Non, songea Asha. Je ne suis pas reine, ni jamais ne le serai. « Rendors-toi. » Elle le baisa sur la joue, traversa pieds nus la chambre à coucher de Galbart Glover, et ouvrit largement les volets. La lune était presque pleine, la nuit si claire qu’elle apercevait les montagnes, et leurs cimes couronnées de neige. Froides, sinistres et inhospitalières, mais magnifiques au clair de lune. Leurs crêtes luisaient, pâles et déchiquetées comme une rangée de crocs aiguisés. Les contreforts et les premiers pics étaient perdus dans l’ombre.

La mer se situait plus près, à peine à cinq lieues au nord, mais Asha n’en voyait rien. Trop de collines lui bouchaient la vue. Et des arbres, tant d’arbres. Le Bois-aux-Loups, le nommaient les Nordiens. En général, la nuit, on entendait l’appel des loups entre eux dans le noir. Un océan de feuillages. Si cela pouvait être un océan d’eau.

Motte-la-Forêt pouvait bien être plus proche de la mer que Winterfell, elle en demeurait trop éloignée au goût d’Asha. L’air sentait le pin et non le sel. Au nord-est de ces mornes montagnes grises se tenait le Mur, où Stannis Baratheon avait dressé ses bannières. L’ennemi de mon ennemi est mon ami, répétait-on, mais le revers de cette médaille impliquait : L’ennemi de mon ami est mon ennemi. Les Fer-nés étaient les ennemis des seigneurs nordiens dont ce prétendant Baratheon avait désespérément besoin. Je pourrais lui offrir mon séduisant jeune corps, songea-t-elle en écartant de ses yeux une mèche de cheveux, mais Stannis était marié et elle aussi, et les Fer-nés et lui étaient adversaires de longue date. Durant la première rébellion du père d’Asha, Stannis avait écrasé la Flotte de Fer au large de Belle Île et soumis Grand Wyk au nom de son frère.
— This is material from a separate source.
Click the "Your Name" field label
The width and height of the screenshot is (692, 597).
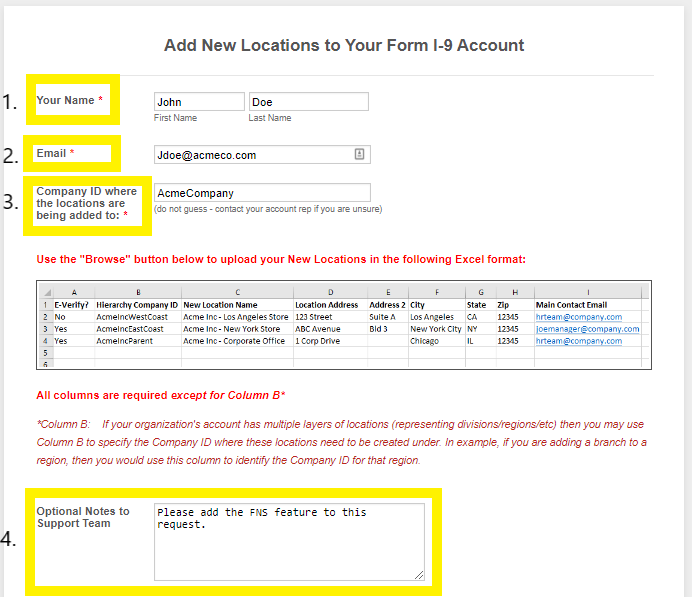pyautogui.click(x=65, y=100)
Les murailles moussues de Motte-la-Forêt tenaient enclose une large colline bombée au sommet aplati, couronnée par une maison commune vaste comme une caverne, avec les cinquante pieds d’une tour de guet à une extrémité, qui dominait la colline. À son pied s’étendait la cour intérieure, avec ses écuries, son pré, sa forge, son puits et sa bergerie, défendus par des douves profondes, un talus de terre et une palissade en rondins. Les défenses extérieures dessinaient un ovale, qui suivait les contours du terrain. Il y avait deux portes, chacune protégée par deux tours carrées en bois, et des chemins de ronde suivaient le périmètre. Sur le flanc sud du château, la mousse garnissait les palissades d’une couche épaisse et montait à mi-hauteur des tours. À l’est et à l’ouest s’étendaient des champs vides. Y poussaient de l’avoine et de l’orge, lorsque Asha s’était emparée du château, qu’on avait piétinées au cours de l’attaque. Une série de gels féroces avait tué les récoltes qu’ils avaient plantées par la suite, ne laissant que de la boue et de la cendre, et des tiges flétries en train de pourrir.
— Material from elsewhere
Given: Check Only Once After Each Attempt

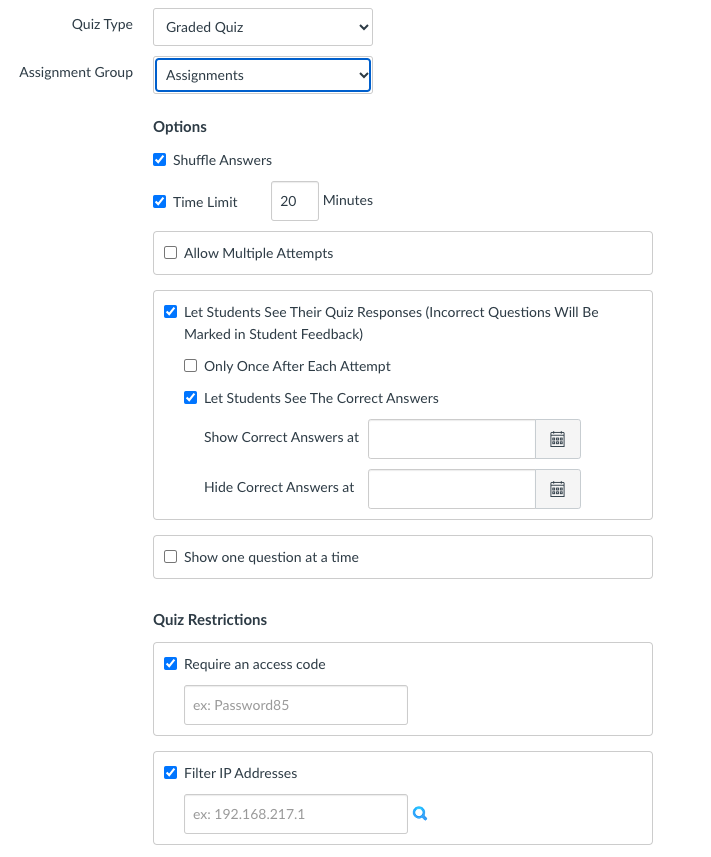Looking at the screenshot, I should click(190, 366).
C’était un vieux château, mais pas une forteresse. Asha l’avait pris aux Glover, et le Bâtard de Bolton le prendrait à Asha. Il ne l’écorcherait pas, toutefois. Asha Greyjoy n’avait aucune intention de se laisser capturer vivante. Elle mourrait comme elle avait vécu, une hache à la main et un rire aux lèvres.

Le seigneur son père lui avait confié trente navires pour s’emparer de Motte-la-Forêt. Il en restait quatre, en comptant son propre Vent noir, et l’un d’eux appartenait à Tris Botley, qui l’avait rejointe quand tous ses autres hommes avaient fui. Non. Ce n’est pas juste. Ils avaient pris la mer pour rendre hommage à leur roi. Si quelqu’un a fui, c’était moi. Ce souvenir continuait de lui inspirer de la honte.